## Backward Propagation 

Backward propagation is adjusting the weights and biases of neurons for each layer to decrease the error and increase the accuracy of the predictions made by the neural network with respects to the correct labels.

Back propagation uses gradient descent to minimize to the optimal weights and biases needed to minimize the error. Performing gradient descent in a neural network requires the partial derivates of all the inputs ( the impact of each neurons) and activation functions to form a gradient vector.

The neural network created in this project uses 5 functions: the multiplication of input values and weight; sum of the weighted inputs with the biases , the ReLU activation, the softmax function and the cost function.

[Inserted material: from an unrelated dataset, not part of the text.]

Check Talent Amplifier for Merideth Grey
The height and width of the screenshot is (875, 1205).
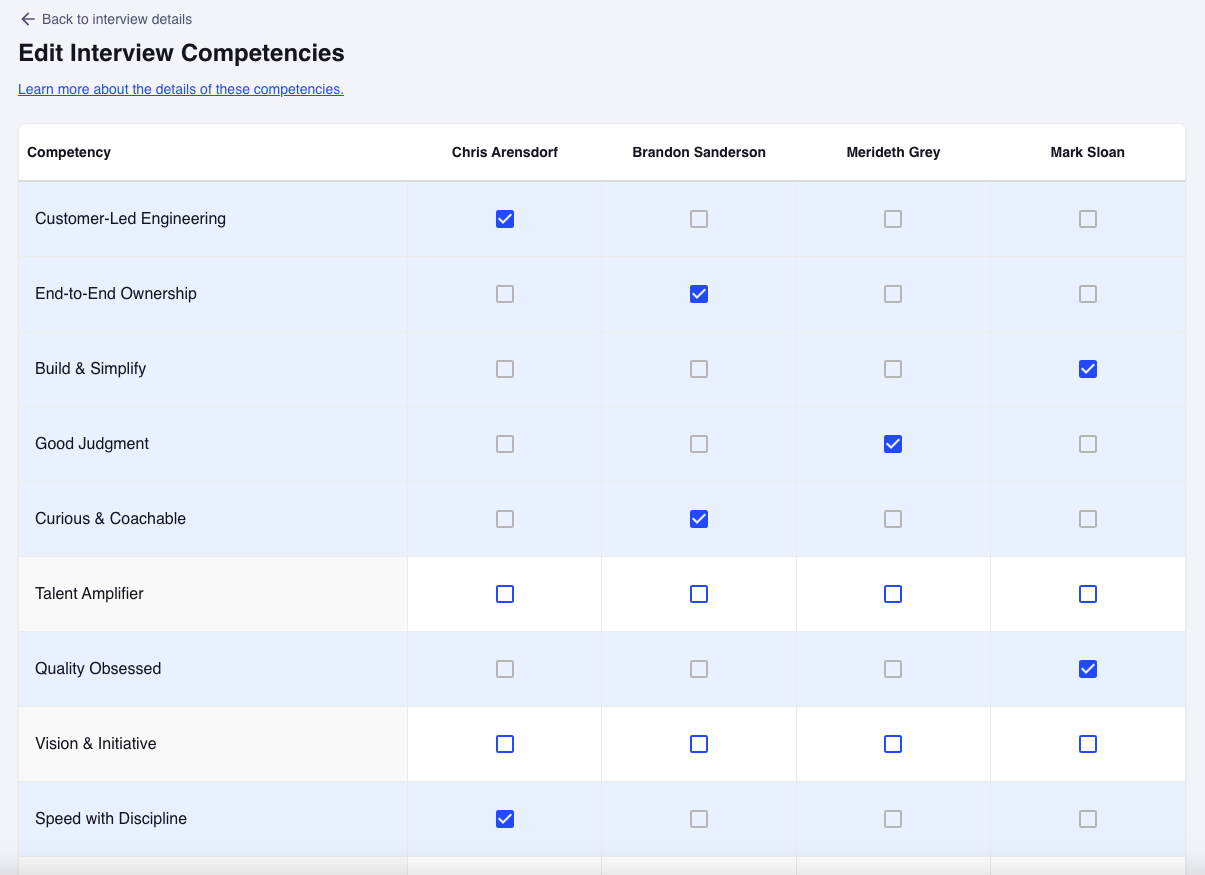[893, 593]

To get the gradient of the overall function, the partial derivative of each function will need to be calculated to form the gradient matrix of the neural network. This will be done by the chain rule.

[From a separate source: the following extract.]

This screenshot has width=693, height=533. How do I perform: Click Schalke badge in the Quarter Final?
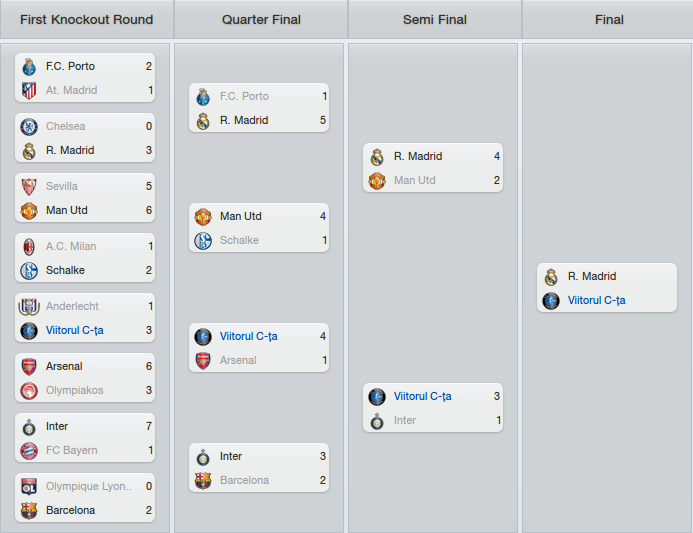click(203, 241)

![Capture.PNG](attachment:Capture.PNG)

To implement the backward propagation of the current neural network framework from this project, the LayerDense class and activation function classes will need to changed. A backward method will be implemented to the objects. 

In [28]:
import numpy as np

# Layer class
class LayerDense:
    # Initialise object
    def __init__(self, inputs, neurons):
        self.weights = 0.01 * np.random.randn(inputs, neurons)
        self.biases = np.zeros((1, neurons))
        
# Forward pass. Renamed from calculate as this is the forward propagation step
    def forward(self, inputs):
        # We will need the inputs to calculate the partial derivative with respects to weights during backcprogation.
        self.inputs = inputs
        # Calculate output values from inputs, weights and biases
        self.output = np.dot(inputs, self.weights) + self.biases
    
 # Backward step. The gradient of the subsequent layer with respects to inputs is used as the paramenter
    def backward(self, dvalues):
        # Gradients on parameters
        self.dweights = np.dot(self.inputs.T, dvalues)
        self.dbiases = np.sum(dvalues, axis=0, keepdims=True)
        # Gradient on values
        self.dinputs = np.dot(dvalues, self.weights.T)
        
# RelU activation class
class ActivationRelU:
    # Forward step
    def forward(self, inputs):
# We need the inputs for the backward step to calculate the Relu activation function gradient
        self.inputs = inputs
        self.output = np.maximum(0, inputs)
        
    # Backward step
    def backward(self, dvalues):
        # Make a copy
        self.dinputs = dvalues.copy()
        # If the input values were negative, the value or the gradient is zero.
        self.dinputs[self.inputs <= 0] = 0

To obtain the derivative of the cost function, the derivative of the cross entropy equation will need to be applied and then the Cost class will need to be changed accordingly.
![Capture.PNG](attachment:Capture.PNG)

In [29]:
# Class to calculate error of an output
class Cost:
# Takes in the output layer values and the correct labels for the samples
    def calculate(self, output, y):
        # Calculate the losses for the corresponding sample in the set
        costs = self.forward(output, y)
        # Calculate mean loss in the sample
        mean_cost = np.mean(costs)
        # Return loss
        return mean_cost

# Catergorical cross entropy class that will inherit the base Cost class
class CategoricalCrossEntropy(Cost):
# Calculate the error using the predicted values from the output and 
# its corrresponding labels
    def forward(self, y_pred, y_true):
        samples = len(y_pred)
         # Clip the predicted values to prevent error caused by inf
        y_pred_clipped = np.clip(y_pred, 1e-7, 1 - 1e-7)
        # If the y_true are scalar values else use one-hot encoded labels
        if len(y_true.shape) == 1:
        # Retrieve the highest probability from each sample output from y_pred
            confidences = y_pred_clipped[range(samples), y_true]
        elif len(y_true.shape) == 2:
            confidences = np.sum(y_pred_clipped * y_true, axis=1)
        
        # Calculate negative log of the confidences and return the value
        negative_log_confidences = -np.log(confidences)
        return negative_log_confidences
    
    # Backward step. Takes in the softmax output as dvalues. 
    def backward(self, dvalues, y_true):
        # Number of samples
        samples = len(dvalues)
        # Number of labels in the samples
        labels = len(dvalues[0])
        
        # If labels are scalar values, turn them into one-hot vector
        if len(y_true.shape) == 1:
            y_true = np.eye(labels)[y_true]
        
        # Calculate gradient
        self.dinputs = -y_true / dvalues
        # Normalise gradient
        self.dinputs = self.dinputs / samples

The outer layer uses the softmax activation instead of the ReLu. The softmax derivative will need to be calculated in back propagation.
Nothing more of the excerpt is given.